## WHAT THE TASK ASKS
Please reproduce, unchanged, the lines of the records from the line holding "Given: Click the first ∅ symbol in RSI legend" through the line holding "point(763,434)", both included.
§
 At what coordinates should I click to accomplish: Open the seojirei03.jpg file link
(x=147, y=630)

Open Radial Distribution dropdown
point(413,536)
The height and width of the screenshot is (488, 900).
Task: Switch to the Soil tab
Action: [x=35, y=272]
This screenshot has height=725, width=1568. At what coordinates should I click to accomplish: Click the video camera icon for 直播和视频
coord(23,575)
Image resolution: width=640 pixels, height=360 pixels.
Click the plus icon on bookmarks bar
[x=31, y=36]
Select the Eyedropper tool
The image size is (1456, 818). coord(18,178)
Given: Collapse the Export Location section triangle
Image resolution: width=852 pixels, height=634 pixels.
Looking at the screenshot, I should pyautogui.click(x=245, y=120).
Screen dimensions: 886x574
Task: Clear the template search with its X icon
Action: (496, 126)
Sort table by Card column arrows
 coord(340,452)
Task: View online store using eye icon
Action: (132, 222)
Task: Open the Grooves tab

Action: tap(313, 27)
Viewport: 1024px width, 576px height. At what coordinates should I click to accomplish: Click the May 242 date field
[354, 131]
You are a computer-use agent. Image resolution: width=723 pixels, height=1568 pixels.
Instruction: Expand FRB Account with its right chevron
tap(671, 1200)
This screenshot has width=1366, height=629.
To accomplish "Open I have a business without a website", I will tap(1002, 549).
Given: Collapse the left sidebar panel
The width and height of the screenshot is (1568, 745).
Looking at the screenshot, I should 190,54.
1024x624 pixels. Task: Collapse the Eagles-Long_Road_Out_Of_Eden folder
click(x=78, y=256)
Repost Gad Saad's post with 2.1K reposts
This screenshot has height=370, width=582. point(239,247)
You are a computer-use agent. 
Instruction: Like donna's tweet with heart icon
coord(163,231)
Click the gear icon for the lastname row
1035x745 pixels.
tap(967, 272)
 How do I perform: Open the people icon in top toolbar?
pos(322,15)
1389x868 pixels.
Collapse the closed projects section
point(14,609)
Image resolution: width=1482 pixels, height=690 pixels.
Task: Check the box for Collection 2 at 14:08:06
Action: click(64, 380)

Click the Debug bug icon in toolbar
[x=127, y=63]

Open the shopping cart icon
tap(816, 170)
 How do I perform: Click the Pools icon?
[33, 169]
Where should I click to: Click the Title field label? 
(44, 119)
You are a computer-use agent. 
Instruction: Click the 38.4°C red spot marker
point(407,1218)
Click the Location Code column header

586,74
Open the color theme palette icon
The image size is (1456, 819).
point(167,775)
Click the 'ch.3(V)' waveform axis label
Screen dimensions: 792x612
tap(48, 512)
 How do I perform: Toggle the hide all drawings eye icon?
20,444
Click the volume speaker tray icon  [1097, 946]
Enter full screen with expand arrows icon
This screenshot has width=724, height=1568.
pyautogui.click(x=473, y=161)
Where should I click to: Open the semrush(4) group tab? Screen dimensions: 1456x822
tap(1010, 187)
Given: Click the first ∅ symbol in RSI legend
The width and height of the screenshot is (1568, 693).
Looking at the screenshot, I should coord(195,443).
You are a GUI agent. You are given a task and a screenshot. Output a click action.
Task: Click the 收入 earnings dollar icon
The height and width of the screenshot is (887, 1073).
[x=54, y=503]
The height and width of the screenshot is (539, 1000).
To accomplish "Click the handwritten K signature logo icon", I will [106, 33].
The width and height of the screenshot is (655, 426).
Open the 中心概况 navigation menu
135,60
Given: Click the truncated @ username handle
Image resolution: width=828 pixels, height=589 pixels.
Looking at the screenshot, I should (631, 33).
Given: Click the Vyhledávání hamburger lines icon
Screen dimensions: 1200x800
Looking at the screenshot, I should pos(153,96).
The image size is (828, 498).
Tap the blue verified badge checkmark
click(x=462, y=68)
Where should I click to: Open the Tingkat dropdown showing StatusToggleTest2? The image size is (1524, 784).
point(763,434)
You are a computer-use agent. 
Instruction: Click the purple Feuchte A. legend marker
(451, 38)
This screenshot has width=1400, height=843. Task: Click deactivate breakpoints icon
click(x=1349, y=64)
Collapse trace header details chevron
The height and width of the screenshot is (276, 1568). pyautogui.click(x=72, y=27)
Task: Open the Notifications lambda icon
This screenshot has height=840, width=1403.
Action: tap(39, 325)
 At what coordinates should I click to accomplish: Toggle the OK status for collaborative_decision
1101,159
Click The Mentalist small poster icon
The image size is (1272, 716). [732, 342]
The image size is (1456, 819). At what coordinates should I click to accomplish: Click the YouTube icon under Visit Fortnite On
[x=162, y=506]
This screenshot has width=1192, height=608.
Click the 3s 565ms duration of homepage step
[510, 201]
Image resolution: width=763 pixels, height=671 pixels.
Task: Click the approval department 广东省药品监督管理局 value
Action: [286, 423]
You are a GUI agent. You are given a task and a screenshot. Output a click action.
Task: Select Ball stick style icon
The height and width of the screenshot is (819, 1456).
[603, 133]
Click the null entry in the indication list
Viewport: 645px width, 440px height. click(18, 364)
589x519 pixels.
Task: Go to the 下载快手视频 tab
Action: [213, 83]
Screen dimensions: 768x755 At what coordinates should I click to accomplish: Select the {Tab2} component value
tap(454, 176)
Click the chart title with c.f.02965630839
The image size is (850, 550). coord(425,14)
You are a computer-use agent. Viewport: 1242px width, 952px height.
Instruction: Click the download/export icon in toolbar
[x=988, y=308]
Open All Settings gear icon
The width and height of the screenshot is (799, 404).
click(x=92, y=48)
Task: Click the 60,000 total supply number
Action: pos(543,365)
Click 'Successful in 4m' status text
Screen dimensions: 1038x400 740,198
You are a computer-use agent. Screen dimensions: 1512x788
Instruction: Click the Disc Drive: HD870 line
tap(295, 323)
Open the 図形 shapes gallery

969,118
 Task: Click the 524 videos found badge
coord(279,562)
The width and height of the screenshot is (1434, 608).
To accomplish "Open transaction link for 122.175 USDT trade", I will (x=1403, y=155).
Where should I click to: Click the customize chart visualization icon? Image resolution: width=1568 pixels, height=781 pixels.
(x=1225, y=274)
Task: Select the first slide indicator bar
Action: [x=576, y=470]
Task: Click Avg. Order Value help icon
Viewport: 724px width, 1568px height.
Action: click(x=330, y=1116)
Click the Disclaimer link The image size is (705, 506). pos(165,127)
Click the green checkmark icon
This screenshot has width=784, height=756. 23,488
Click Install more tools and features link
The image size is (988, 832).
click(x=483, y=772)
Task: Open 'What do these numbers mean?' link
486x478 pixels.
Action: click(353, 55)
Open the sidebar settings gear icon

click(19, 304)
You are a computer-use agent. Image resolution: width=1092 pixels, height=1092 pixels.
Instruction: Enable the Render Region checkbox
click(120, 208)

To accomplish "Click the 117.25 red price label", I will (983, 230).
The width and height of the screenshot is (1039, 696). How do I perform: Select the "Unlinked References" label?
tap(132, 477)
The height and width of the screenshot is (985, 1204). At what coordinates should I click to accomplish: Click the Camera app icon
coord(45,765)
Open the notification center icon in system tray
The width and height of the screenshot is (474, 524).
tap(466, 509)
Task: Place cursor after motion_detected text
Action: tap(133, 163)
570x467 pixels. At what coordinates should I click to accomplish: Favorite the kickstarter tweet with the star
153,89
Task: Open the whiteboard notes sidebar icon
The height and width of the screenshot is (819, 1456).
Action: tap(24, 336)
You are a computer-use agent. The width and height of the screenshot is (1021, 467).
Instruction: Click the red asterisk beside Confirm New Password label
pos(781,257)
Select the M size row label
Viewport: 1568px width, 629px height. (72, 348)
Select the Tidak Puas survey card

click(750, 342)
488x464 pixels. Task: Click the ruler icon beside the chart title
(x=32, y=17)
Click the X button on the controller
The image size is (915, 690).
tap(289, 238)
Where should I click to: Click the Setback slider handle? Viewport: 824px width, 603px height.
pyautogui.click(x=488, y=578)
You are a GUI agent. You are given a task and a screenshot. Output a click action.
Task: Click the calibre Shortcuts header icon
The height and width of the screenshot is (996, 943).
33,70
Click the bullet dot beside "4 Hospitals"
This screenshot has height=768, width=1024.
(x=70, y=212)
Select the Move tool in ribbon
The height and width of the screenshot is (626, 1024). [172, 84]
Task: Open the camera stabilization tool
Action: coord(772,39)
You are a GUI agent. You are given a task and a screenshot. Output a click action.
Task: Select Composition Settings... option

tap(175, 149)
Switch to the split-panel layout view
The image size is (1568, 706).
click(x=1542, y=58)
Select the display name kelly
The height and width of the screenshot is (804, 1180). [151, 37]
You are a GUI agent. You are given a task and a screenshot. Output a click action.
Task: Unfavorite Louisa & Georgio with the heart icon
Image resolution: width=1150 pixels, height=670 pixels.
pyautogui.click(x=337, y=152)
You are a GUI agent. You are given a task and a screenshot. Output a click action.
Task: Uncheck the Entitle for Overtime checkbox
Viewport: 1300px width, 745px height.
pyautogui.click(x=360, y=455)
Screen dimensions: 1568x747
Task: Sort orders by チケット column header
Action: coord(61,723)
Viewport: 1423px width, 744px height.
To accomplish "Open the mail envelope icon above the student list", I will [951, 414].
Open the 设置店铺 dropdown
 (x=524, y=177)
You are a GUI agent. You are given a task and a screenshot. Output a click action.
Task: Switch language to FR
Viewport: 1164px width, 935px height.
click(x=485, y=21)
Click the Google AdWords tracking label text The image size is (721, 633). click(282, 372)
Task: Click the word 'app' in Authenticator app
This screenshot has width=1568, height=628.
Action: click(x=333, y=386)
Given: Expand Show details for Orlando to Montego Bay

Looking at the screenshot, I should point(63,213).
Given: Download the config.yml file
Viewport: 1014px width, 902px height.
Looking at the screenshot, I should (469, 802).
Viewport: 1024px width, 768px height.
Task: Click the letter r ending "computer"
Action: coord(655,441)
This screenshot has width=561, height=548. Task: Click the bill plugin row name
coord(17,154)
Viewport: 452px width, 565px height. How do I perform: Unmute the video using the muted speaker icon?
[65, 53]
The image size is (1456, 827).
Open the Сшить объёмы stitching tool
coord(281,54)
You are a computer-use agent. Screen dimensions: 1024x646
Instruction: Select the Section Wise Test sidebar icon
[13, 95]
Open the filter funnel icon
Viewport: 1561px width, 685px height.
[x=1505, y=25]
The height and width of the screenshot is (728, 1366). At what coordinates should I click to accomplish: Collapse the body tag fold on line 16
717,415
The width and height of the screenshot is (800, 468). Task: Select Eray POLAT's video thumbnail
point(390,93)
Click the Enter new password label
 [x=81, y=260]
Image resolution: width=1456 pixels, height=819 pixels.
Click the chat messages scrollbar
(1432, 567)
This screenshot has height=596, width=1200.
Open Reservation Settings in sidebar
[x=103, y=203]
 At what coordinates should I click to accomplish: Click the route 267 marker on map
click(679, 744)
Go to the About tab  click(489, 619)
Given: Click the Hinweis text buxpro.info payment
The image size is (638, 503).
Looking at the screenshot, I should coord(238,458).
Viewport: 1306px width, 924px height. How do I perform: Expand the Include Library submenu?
§
## SOLUTION TO THIS PROBLEM
Given: Click the first ∅ symbol in RSI legend
The width and height of the screenshot is (1568, 693).
Looking at the screenshot, I should coord(195,443).
You are a GUI agent. You are given a task and a screenshot. Output a click action.
Task: Click the 收入 earnings dollar icon
The height and width of the screenshot is (887, 1073).
[x=54, y=503]
The height and width of the screenshot is (539, 1000).
To accomplish "Click the handwritten K signature logo icon", I will [106, 33].
The width and height of the screenshot is (655, 426).
Open the 中心概况 navigation menu
135,60
Given: Click the truncated @ username handle
Image resolution: width=828 pixels, height=589 pixels.
Looking at the screenshot, I should (631, 33).
Given: Click the Vyhledávání hamburger lines icon
Screen dimensions: 1200x800
Looking at the screenshot, I should pos(153,96).
The image size is (828, 498).
Tap the blue verified badge checkmark
click(x=462, y=68)
Where should I click to: Open the Tingkat dropdown showing StatusToggleTest2? The image size is (1524, 784).
point(763,434)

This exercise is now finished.